I have recently posted a "very newie to R" question about the correct way of doing this, if you are interested in it you can find it [here].1
I have now managed to develop a simple R script that does the job, but now the results are what troubles me.
Long story short I'm using R to analyze lpp
(Linear Point Pattern) with mad.test
.That function performs an hypothesis test where the null hypothesis is that the points are randomly distributed. Currently I have 88 lpps to analyze, and according to the p.value
86 of them are randomly distributed and 2 of them are not.
These are the two not randomly distributed lpps.
Looking at them you can see some kind of clusters in the first one, but the second one only has three points, and seems to me that there is no way one can assure only three points are not corresponding to a random distribution. There are other tracks with one, two, three points but they all fall into the "random" lpps category, so I don't know why this one is different.
So here is the question: how many points are too little points for CSR testing?
I have also noticed that these two lpps have a much lower $statistic$rank
than the others. I have tried to find what that means but I'm clueless righ now, so here is another newie question: Is the $statistic$rank
some kind of quality analysis indicator, and thus can I use it to group my lpp analysis into "significant ones" and "too little points" ones?
My R script and all the shp files can be downloaded from here(850 Kb).
Thank you so much for your help.
It is impossible to give an universal answer to the question about how many points is needed for an analysis. Usually 0, 1 and 2 are too few for a standalone analysis. However, if they are part of repeated measurements of the same thing they might be interesting still. Also, I would normally say that your example with 3 points is too few to say anything interesting. However, an extreme example would be if you have a single long line segment where one point occurs close to one end and two other occur close to each other at the other end. This is not so likely to happen for CSR and you may be inclined to not believe that hypothesis. This appears to be what happened in your case.

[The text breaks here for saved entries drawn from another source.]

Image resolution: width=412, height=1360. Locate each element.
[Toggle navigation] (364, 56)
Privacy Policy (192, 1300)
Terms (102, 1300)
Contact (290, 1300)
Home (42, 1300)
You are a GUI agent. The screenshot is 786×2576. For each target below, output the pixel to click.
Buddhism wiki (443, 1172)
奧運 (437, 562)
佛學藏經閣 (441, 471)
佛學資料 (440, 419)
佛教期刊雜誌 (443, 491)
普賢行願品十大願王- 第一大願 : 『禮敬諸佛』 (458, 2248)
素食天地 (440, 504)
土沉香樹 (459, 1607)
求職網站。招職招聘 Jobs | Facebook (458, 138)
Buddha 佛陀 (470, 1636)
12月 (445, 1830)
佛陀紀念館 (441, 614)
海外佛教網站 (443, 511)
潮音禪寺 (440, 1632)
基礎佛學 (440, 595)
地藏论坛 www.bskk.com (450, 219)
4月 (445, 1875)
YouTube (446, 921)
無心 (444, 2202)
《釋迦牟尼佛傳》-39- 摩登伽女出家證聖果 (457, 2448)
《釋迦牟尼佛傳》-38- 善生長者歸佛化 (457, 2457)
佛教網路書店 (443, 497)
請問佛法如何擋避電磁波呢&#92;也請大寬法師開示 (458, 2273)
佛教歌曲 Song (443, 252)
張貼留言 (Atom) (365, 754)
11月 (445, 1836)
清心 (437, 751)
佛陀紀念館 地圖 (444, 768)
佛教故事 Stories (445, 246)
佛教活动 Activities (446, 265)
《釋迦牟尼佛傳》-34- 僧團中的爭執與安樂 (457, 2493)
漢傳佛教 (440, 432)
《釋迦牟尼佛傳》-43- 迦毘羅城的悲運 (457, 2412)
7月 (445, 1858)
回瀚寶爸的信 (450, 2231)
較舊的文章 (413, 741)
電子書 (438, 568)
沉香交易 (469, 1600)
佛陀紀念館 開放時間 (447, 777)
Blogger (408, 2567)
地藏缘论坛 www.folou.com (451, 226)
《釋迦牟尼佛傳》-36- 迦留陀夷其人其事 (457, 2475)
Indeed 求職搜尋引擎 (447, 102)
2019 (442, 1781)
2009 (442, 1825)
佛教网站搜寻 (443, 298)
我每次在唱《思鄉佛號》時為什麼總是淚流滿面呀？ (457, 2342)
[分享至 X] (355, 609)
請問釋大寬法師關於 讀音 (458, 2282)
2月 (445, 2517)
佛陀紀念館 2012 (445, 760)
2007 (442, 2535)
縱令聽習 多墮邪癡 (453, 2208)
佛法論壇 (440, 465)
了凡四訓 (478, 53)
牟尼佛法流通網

Regarding your question about the rank you might want to read a bit more up on the Monte Carlo test you are preforming. Basically, you summarise the point pattern by a single number (maximum absolute deviation of linear K) and then you look at how extreme this number is compared to numbers generated at random from CSR. Assuming you use 99 simulations of CSR you have 100 numbers in total. If your data ranks as the most extreme (
$statistic$rank==1
) among these it has p-value 1%. If it ranks as the 50th number the p-value is 50%. If you used another number of simulations you have to calculate accordingly. I.e. with 199 simulations rank 1 is 0.5%, rank 2 is 1%, etc.